The rat model of ovalbumin-based allergic conjunctivitis was developed using either direct or indirect sensitization. Brown-Norway rats have been used to study the role of IFN-γ in the pathogenesis of allergic conjunctivitis and were used to demonstrate the suppressive effect of IFN-γ during the induction phase of the disease.[23] Rat models of allergic conjunctivitis have also been established using ragweed pollen to generate an immune response. [24,25] These models have been used to test the efficacy of mast cell stabilizers such as nedocromil and sodium cromoglycate, cimetidine, levocabastine, and pemirolast.[26-28] Moreover, the Brown-Norway and Lewis rats with allergic conjunctivitis have been used to study the effect of FK506, an immunosuppressive compound, which suppresses the infiltration of both lymphocytes and eosinophils in the conjunctiva after active and passive immunization. [29,30]. These rat models have also been used to demonstrate the immunopathogenesis of late-phase reaction in allergic conjunctivitis mediated by T-cell and eosinophilic infiltration [31,32].
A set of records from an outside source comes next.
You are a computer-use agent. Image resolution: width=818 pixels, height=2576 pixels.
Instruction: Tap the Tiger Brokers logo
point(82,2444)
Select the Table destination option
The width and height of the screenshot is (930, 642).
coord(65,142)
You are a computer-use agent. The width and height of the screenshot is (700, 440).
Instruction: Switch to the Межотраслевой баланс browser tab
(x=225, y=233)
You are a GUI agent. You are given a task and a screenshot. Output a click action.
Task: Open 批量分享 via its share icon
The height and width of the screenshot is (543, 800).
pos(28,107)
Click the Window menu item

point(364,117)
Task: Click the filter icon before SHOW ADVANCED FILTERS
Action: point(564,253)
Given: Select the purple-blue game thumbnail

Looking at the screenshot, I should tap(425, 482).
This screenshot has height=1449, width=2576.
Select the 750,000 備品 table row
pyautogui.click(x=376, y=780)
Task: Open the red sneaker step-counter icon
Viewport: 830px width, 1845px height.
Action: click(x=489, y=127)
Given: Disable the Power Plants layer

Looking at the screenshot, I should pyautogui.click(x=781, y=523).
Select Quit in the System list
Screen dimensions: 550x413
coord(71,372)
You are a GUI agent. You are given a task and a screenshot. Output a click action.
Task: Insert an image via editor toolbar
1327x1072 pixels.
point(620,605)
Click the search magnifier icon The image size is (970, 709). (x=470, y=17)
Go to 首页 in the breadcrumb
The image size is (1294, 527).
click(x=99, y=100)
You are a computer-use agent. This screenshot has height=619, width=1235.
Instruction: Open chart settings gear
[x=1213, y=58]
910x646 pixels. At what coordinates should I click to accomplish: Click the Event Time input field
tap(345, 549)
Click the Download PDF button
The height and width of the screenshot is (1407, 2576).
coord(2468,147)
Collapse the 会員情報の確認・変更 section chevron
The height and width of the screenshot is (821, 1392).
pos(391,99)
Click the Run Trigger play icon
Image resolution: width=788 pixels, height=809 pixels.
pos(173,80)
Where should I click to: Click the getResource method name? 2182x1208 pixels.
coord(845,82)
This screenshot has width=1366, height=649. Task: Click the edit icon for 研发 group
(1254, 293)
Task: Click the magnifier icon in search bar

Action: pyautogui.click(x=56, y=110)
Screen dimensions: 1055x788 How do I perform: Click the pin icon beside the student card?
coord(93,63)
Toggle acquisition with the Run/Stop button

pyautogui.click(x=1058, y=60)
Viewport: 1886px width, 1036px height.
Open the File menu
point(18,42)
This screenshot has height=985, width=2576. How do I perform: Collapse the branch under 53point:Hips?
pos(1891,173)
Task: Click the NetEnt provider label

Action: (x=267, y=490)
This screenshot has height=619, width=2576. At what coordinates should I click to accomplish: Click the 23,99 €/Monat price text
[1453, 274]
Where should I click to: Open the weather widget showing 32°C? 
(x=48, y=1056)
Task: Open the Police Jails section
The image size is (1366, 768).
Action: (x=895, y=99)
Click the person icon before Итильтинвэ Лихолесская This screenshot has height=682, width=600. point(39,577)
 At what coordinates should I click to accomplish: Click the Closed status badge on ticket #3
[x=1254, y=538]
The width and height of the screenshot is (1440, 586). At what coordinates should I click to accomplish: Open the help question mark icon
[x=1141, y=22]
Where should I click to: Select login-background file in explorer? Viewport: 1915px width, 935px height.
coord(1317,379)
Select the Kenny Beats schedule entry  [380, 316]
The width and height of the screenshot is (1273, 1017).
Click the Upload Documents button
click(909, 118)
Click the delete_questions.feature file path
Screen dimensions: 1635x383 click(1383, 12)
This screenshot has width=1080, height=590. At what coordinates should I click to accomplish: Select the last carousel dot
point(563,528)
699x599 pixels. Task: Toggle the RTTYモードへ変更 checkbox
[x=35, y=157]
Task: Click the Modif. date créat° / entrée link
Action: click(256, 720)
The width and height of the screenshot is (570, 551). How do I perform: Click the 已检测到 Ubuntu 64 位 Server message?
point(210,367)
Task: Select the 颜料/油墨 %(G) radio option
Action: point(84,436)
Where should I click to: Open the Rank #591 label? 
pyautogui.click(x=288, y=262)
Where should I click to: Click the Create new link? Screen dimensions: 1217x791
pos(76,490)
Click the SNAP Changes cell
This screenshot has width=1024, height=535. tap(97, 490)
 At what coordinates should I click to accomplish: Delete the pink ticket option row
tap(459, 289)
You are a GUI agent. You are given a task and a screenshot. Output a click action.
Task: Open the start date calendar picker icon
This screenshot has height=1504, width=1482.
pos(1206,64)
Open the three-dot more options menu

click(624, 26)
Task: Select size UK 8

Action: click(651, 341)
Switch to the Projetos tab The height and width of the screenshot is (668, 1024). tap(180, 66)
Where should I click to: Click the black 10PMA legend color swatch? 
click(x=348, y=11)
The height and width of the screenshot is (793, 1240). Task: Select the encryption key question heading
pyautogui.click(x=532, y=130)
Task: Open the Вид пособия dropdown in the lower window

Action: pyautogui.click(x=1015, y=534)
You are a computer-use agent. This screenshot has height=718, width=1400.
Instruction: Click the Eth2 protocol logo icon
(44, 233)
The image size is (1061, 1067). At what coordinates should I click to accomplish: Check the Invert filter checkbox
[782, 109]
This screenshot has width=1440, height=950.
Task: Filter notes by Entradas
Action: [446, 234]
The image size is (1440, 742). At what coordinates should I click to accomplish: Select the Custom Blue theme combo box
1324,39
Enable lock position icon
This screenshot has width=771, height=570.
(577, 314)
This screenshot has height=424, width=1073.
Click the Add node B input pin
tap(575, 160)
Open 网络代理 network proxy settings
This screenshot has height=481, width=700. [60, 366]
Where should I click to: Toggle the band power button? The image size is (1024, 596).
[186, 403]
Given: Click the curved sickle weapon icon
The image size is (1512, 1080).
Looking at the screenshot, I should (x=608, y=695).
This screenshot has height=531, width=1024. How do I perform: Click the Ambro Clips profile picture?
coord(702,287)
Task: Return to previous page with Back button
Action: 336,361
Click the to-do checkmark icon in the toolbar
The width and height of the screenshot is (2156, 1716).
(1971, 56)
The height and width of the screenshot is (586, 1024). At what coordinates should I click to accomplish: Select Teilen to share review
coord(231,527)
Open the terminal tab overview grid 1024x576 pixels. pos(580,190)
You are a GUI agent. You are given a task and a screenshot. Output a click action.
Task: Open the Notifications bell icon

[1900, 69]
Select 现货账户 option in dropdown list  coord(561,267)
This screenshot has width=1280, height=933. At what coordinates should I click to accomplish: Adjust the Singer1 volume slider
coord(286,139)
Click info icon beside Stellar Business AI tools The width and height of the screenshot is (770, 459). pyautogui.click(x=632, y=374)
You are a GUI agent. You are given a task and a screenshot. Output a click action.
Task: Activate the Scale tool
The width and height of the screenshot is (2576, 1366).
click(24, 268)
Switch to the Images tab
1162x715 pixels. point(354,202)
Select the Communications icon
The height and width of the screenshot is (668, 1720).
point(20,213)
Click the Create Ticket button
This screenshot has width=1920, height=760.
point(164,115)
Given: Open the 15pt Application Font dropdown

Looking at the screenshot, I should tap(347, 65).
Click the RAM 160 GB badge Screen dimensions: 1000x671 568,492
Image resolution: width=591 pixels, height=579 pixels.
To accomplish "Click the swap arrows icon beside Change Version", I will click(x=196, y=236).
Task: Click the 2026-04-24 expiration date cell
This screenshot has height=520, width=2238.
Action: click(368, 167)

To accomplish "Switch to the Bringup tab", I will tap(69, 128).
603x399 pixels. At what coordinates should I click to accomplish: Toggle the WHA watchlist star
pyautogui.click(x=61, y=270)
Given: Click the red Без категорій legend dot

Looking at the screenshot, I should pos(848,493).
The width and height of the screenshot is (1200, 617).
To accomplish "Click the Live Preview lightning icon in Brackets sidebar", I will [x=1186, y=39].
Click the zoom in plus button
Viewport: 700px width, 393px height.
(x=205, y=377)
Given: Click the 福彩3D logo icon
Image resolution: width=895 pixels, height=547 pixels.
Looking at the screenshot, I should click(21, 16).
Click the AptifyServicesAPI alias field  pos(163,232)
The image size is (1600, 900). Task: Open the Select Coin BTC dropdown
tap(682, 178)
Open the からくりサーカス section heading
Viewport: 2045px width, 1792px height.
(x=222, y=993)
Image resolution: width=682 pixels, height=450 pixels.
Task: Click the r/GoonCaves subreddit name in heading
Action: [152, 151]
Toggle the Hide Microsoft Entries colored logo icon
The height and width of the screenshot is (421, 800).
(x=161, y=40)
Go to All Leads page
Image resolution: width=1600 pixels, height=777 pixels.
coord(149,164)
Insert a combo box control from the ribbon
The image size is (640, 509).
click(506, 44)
Yoshida and colleagues demonstrated that the genetic disparity in Brown-Norway and Lewis rats generated a variable immunopathogenic response. Conjunctivitis induced in Lewis rats on the application of ovalbumin in aluminum hydroxide did not generate IgE, and the pathogenesis was attributed to the cellular immune response. In contrast, Brown–Norway rats generated IgE following ovalbumin treatment. Additionally, IL-4 was only detected in Brown-Norway rats. The group also reported the development of milder allergic conjunctivitis in Fischer rats in comparison to Lewis rats. [33]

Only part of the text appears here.